I’m not gonna lie. Lately I’ve been feeling the churn of restlessness… it makes me want to escape, to run up a mountain, or to hop on a plane to anywhere. I crave a break from the barrage of demands that incessantly come at me from three adorable (but demanding) little beings from early morning to, well, all night….
the feeling is OVERWHELM. STUCK. RESTLESSNESS. GOING CRAZY. CRAVING SOLITUDE. CRAVING CHANGE. CRAVING REST. CRAVING TO HEAR A DEEP AND FREE BELLYLAUGH EXPLODE FROM WITHIN.
The feeling is – I want time in the mountains or by an ocean to just explore and climb or paddle and sleep (uninterrupted) in my tent.
But here I am – in a place where I am the primary care-giver of three little munchkins who need LOTS these days. We have 1 car which I don’t have access to during the day – so we are limited to where I can ride them to around town (one sits in a seat on my handlebars and the other two sit in the chariot – this is how we get our groceries done too). We are on a budget – we’ve been living on one pay check for over a year now, and my hubby has been so generous in helping me when I go completely nuts – so our budget has kept us very close to home for the past few years.
Yes – I chose this. I take full responsibility here. I didn’t know I was having twins, (and I’m so glad I did) but I did choose to have at least 2 kids. I chose this lifestyle – and on the deepest level, of course I’m so grateful to be so closely surrounded by my loves.
But let’s be honest. Every now and then, I LOSE MY SCHIZNIT!!!

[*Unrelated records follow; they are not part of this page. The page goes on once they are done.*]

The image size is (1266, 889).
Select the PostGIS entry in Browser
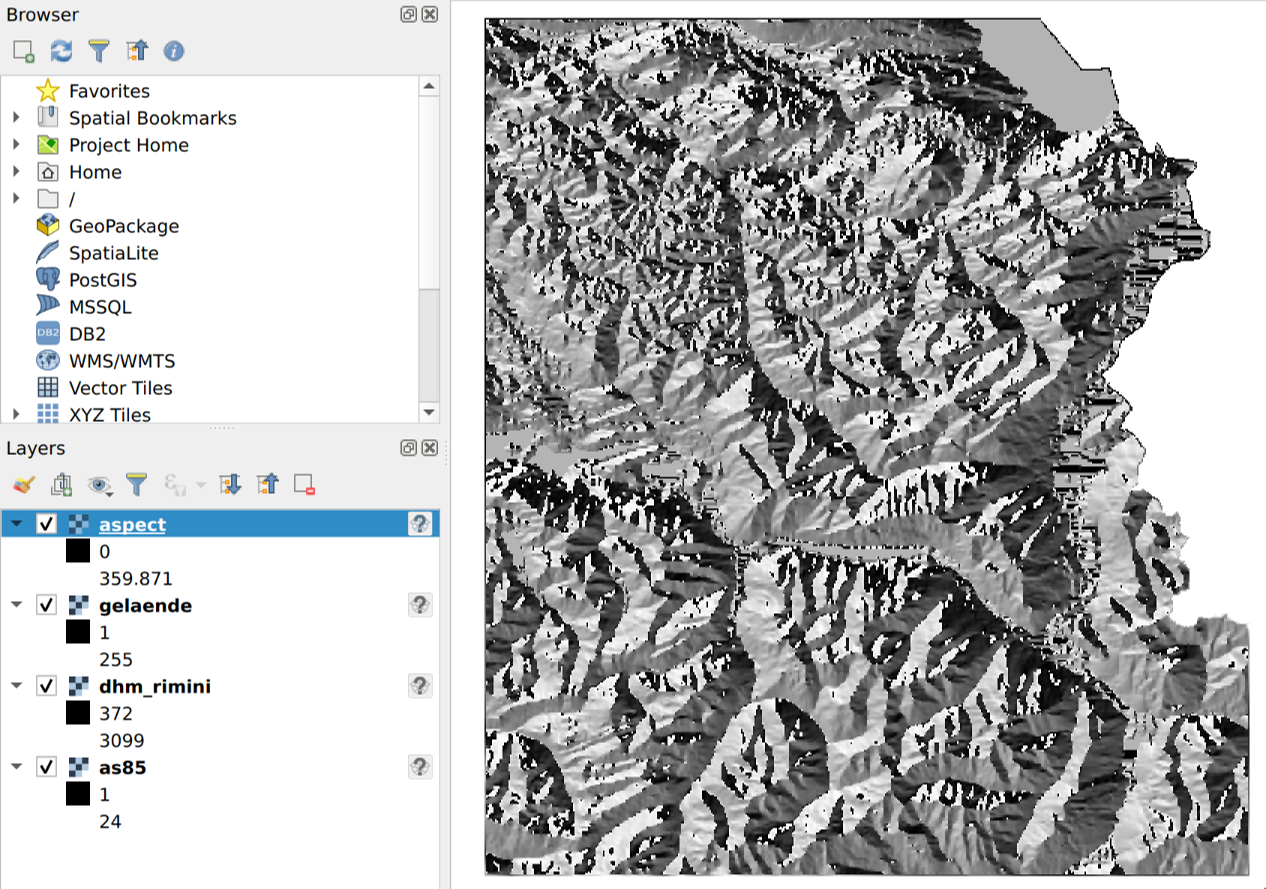(x=102, y=280)
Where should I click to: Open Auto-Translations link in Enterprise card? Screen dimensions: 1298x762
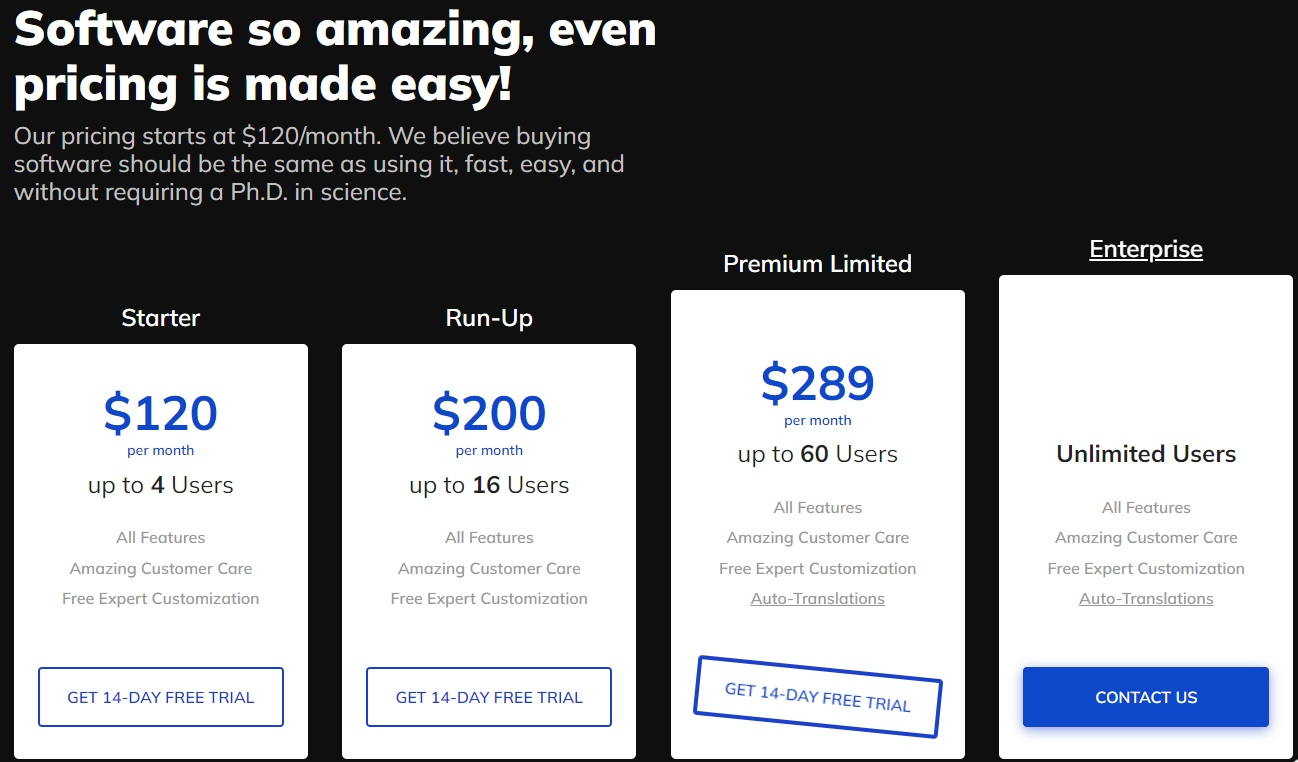(x=1146, y=598)
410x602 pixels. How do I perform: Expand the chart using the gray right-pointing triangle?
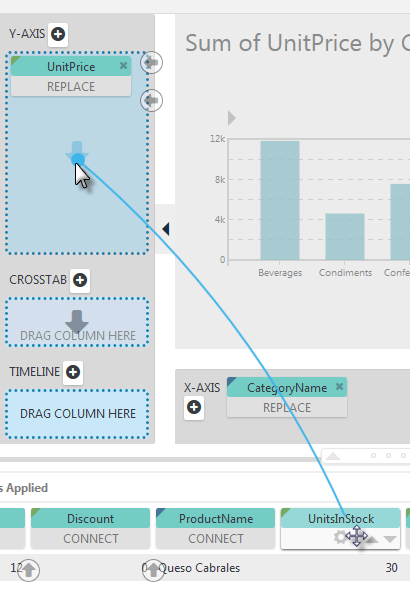[x=231, y=118]
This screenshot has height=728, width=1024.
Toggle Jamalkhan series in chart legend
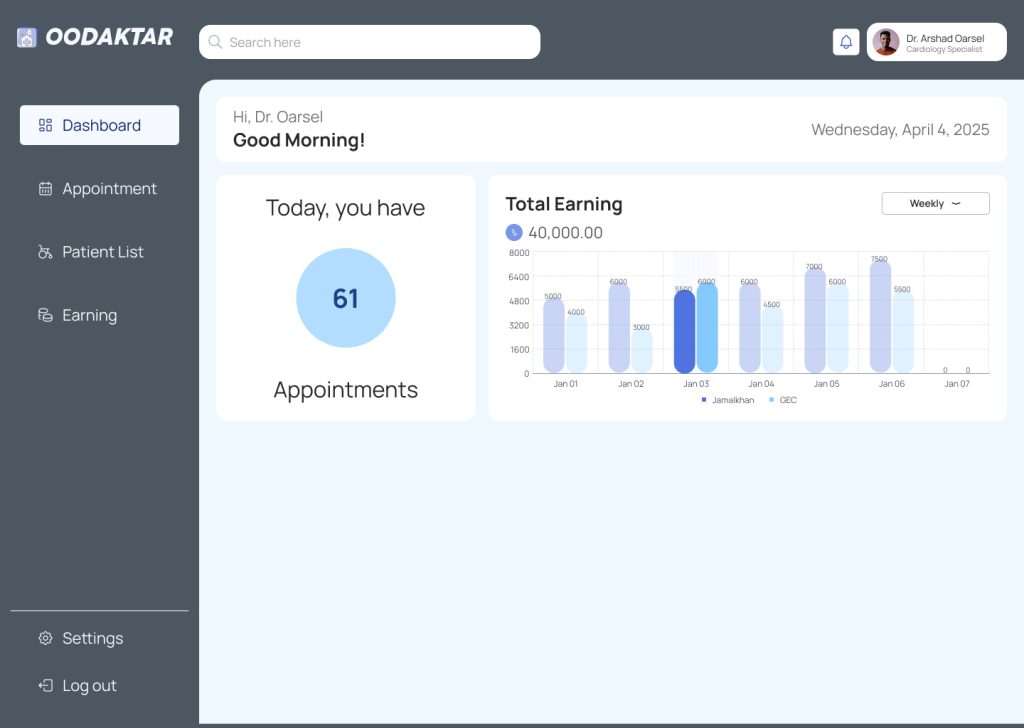pyautogui.click(x=728, y=400)
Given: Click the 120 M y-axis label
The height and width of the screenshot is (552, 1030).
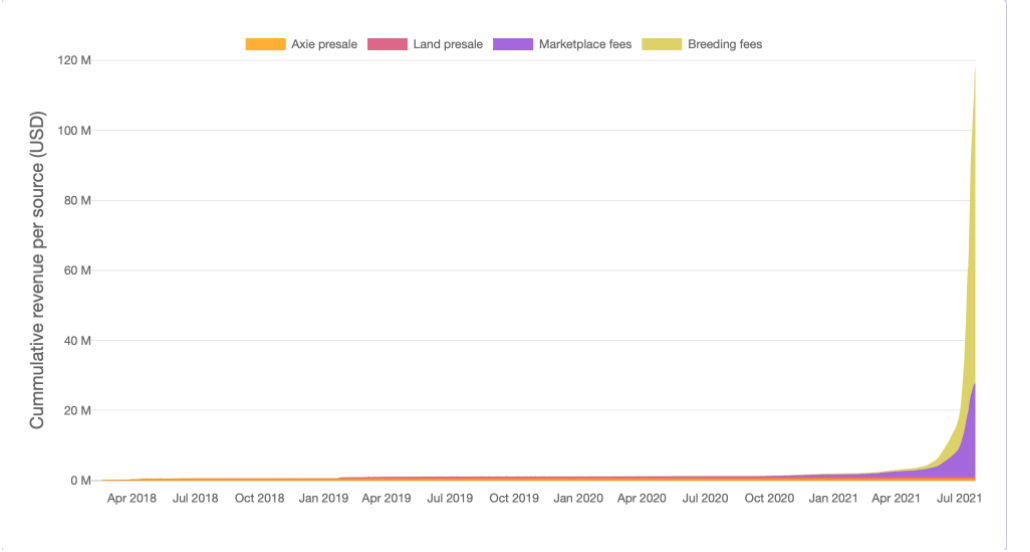Looking at the screenshot, I should 75,60.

And when I do, I mentally grope around for a means of egress… but deep down, even this scattered mama knows that any action taken while rooted in this place can never lead to fulfillment. Maybe temporary relief, but not the deep goods.
So, with great humility – and often reluctance, I have to be willing to acknowledge ‘who is driving’. This angst – this restlessness – comes from a somebody who is resisting things in a big way, and who is trying to be ‘in control’ (so trying to impose an overlay of a plan over reality – which only creates struggle and more resistance). Hrumph. Just great. This is, admittedly, a familiar place.
So what do I do to ‘come back’?
I turn all of my attention to what’s right here. To the very moment – and for a moment, I must surrender the story, the angst, the restlessness, and just get truly curious about what IS here. I can’t carry in any expectation of ‘finding’ a point of peace -it is truly a new experiment each time…… And always – and always unexpectedly, there is a spacious nothingness – a big empty vastness – (even though I can feel restlessness loudly trying to entice me back into the story) but if I keep focused on the inner awareness that is always here – then I start to automatically notice the peace of that ‘nothingness’ – void of struggle, strain, or desire to be in any ‘experience’ other than the one that is. If I hang out here for even one full minute – I can easily see the restless identity thrashing around – but I also see so clearly how that isn’t what or who I am. So in this ‘seeing’, the source of juice being fed to that restlessness is cut off- and already, it starts to soften (even just a bit).
From Here, I can ‘come back into the world of function’ (without ‘going’ anywhere, right?) and take care of the restless mama with great love and care if she needs it. Rooted in truth, I can consciously play now. I can make a plan to get some help to get this mama a break, I can give her the experience of eating beautiful food slowly and consciously, I can embrace her restlessness without judgement – give her a space of understanding. I can find more than enough room for the fullness of that restlessness to be here… without falling into thinking that it is what I am – or even what ‘I’m going through’. I can see the entire physical, mental and emotional brightness of the mama that is ‘me’ – I can see her great big heart, her exhaustion and her strength, her attempts to meet all the demands with presence, and the impatience she tries hard to suppress, her overwhelm, her dreams, her frustrations, her playfulness, her free-spiritedness, her deep commitment and love to her family… and I can offer her the palpable presence of the peacefulness that is at the core of it all. So because there is room for everything to fully express itself here without condition, restriction or judgement- something starts to breathe a little easier, a lightness comes in, a spontaneous noticing of beauty….. maybe even a belly-laugh escapes…..
I might still go on a solo overnight somewhere quiet and wild soon – but with fulfillment as the driver, not as the goal.
Deep bow to all your continuous efforts mamas and dadas….and everyone else struggling with that restlessness that can take over. You may not want to hear it (I know I don’t when I’m ‘in it’) but know that that restlessness is a well-marked doorway In.
Sending peace your way – always xx
I can relate on a deep level. The early years are so beautiful and all consuming. Thanks for sharing your thoughts. You are a diamond my dear.
Thanks so much Joanne – for this understanding and support and for all you’ve done to support parents with wee ones in this community! You too shine brightly my friend.